WHO classifies styrene as “probable carcinogen”

WHO classifies styrene as “probable carcinogen”
After years of debate and evidence collection, the World Health Organization (WHO) has reclassified styrene from being a “possible carcinogen” to a “probable carcinogen.”

After years of debate and evidence collection, the World Health Organization (WHO) has reclassified styrene from being a “possible carcinogen” to a “probable carcinogen.” Plastics contain a number of toxins like styrene. Thus, WHO announced that it will conduct a public health review on commonly used plastic fibers.

Background

According to the UNEP, plastic is defined as “any synthetic or semi-synthetic polymer with thermo-plastic or thermo-set properties, which may be synthesized from hydrocarbon or biomass raw materials.” Besides polymers, plastic also often contain several harmful chemicals, used to alter physical properties such as color and shape. Other highly toxic pollutants such as pesticides tend to bind to plastic as well.

Commercial use of plastic as we know it today began in the 1950s. Since then, the world has generated 8.3 billion tons plastic waste. Because of the widespread use of plastic and consumerist culture, plastic has become a major source of pollution.

Dumping plastic in oceans is thought to adversely affect up to 700 different forms of marine life. A number of sea birds and fish consume or get entangled in plastic paraphernalia disposed in the ocean, which often results in death. The Great Pacific Garbage patch is a collection of floating trash in the Pacific Ocean. It stretches across an area widely described as “larger than Texas”, and weighs 79,000 tons. 94% of the 1.8 trillion pieces of plastic in the patch are microplastics.

Plastic dumped in the ocean contains toxins such as Biaphenol A (BPA), which enter the food chain and have the potential to adversely affect human health. Other highly toxic pollutants such as pesticides tend to bind to plastic as well. As a result, there have been global calls to tackle this issue.
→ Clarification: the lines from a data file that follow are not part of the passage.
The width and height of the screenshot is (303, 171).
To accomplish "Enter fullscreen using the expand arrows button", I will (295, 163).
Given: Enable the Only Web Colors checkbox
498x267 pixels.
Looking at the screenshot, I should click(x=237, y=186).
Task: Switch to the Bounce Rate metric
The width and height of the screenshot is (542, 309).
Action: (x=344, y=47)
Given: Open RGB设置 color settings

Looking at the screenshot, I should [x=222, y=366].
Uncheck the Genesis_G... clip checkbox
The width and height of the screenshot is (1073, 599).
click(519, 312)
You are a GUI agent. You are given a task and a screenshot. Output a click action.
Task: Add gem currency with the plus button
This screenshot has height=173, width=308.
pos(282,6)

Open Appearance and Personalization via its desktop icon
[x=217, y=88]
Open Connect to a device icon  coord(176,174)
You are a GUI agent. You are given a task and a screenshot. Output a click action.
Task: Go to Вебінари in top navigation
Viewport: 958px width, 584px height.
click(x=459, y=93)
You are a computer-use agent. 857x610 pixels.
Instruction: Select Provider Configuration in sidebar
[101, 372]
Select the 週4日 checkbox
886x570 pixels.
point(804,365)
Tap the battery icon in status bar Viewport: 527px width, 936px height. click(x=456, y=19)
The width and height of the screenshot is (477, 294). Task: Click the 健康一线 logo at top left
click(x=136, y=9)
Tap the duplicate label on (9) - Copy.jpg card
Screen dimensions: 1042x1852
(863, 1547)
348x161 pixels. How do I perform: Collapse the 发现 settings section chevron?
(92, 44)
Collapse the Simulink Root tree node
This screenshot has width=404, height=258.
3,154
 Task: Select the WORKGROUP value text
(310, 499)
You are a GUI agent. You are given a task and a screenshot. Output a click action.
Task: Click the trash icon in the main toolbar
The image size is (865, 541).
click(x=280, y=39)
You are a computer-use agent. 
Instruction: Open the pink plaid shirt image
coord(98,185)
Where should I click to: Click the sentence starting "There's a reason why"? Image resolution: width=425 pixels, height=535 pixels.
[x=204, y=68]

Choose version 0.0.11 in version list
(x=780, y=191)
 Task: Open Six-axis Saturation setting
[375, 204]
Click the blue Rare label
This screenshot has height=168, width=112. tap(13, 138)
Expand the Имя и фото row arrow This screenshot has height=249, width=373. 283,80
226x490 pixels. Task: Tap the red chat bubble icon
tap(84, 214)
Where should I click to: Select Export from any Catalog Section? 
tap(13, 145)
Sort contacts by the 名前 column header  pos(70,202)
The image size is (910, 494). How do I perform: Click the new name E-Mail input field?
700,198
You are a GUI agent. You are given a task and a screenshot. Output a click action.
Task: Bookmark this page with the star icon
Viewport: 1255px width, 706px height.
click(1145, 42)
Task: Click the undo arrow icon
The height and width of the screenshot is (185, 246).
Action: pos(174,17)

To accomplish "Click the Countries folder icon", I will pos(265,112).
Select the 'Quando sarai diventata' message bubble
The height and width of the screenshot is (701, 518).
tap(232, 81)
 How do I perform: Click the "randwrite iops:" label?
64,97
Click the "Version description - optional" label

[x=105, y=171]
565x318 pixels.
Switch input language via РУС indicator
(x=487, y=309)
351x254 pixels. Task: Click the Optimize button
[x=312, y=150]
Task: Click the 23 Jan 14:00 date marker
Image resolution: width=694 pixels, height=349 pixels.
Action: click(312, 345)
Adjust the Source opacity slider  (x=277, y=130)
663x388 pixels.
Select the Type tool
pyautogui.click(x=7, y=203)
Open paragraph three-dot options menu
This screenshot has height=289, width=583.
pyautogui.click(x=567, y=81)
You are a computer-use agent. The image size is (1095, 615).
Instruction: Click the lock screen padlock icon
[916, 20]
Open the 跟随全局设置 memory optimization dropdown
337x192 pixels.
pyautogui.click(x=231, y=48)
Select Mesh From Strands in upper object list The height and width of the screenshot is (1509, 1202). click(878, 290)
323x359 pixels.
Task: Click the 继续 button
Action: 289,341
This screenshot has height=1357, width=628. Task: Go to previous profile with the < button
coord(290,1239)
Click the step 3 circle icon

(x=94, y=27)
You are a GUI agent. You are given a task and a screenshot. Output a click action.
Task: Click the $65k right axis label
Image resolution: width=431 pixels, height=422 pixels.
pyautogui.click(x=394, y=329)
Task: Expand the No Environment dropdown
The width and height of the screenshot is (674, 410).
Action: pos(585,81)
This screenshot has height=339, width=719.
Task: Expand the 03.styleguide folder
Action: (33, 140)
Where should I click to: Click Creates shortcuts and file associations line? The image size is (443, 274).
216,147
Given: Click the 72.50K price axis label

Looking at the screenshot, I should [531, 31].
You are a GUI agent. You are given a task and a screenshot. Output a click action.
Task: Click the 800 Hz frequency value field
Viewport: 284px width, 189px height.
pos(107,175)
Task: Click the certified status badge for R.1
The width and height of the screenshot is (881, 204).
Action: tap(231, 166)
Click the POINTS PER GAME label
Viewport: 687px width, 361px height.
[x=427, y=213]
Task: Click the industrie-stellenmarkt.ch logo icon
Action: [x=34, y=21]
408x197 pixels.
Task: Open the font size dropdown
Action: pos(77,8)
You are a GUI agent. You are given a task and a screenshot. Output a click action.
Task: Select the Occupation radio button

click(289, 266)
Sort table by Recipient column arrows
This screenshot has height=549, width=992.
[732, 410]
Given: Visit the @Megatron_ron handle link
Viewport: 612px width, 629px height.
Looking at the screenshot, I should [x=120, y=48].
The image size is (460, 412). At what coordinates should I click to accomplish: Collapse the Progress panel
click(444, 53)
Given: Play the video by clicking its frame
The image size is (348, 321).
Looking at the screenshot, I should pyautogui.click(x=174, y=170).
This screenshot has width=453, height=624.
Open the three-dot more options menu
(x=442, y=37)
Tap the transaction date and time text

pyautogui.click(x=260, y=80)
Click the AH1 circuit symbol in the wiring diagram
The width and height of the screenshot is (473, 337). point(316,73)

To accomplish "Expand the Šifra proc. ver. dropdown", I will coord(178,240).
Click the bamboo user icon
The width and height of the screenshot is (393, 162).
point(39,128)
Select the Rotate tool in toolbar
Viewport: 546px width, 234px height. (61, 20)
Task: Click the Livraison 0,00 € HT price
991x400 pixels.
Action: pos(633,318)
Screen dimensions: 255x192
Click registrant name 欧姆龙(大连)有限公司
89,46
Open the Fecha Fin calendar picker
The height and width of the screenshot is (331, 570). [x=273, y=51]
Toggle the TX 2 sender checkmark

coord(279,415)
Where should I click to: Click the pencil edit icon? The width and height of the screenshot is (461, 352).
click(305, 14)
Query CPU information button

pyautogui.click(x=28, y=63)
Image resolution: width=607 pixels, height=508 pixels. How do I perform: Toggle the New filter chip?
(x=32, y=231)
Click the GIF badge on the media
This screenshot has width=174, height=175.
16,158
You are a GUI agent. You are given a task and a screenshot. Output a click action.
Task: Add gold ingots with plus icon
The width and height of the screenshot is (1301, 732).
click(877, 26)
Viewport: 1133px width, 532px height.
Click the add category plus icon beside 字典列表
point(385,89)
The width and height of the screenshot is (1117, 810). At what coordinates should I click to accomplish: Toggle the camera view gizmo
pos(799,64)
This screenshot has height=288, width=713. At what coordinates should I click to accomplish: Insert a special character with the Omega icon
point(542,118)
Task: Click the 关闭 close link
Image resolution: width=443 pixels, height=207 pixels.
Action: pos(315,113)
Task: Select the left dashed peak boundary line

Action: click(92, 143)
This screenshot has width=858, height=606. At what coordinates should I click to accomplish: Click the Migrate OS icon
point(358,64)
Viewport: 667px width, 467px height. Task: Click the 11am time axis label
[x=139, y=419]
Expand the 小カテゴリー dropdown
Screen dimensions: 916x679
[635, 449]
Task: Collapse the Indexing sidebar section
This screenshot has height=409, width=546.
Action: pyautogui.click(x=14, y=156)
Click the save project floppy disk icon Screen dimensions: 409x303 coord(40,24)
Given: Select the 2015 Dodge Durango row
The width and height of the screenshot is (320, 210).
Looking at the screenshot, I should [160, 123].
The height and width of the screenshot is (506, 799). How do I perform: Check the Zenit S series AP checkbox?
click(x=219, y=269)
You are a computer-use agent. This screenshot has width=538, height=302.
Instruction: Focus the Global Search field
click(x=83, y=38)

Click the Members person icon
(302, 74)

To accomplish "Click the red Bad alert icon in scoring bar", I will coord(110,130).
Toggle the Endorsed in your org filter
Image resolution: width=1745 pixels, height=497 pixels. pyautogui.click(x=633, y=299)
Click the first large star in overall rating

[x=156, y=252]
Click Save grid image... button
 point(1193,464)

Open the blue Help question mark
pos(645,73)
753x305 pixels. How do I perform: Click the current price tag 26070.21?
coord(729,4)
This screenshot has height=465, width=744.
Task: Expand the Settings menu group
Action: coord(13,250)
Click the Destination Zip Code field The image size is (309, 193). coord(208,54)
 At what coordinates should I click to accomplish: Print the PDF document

India alone generates approximately 5.6 million tons of plastic waste a year. According to the National Geographic, 91% of plastic is not recycled. According to a study released in 2017, “the vast majority of plastic ever made is still present in the environment in some form.” Plastics can take between 500 to 1000 years to degrade, depending on complexity.

Analysis

Plastic pollution has been found from the most remote oceanic islands to high Swiss peaks. Microplastics are even found in tap water and human food around the world, with unknown implications for health.  Now, the World Health Organization has reclassified styrene from being a “possible carcinogen” to a “probable carcinogen.” Styrene is a chemical building block of polystyrene, the plastic material used to make styrofoam and many other plastic products.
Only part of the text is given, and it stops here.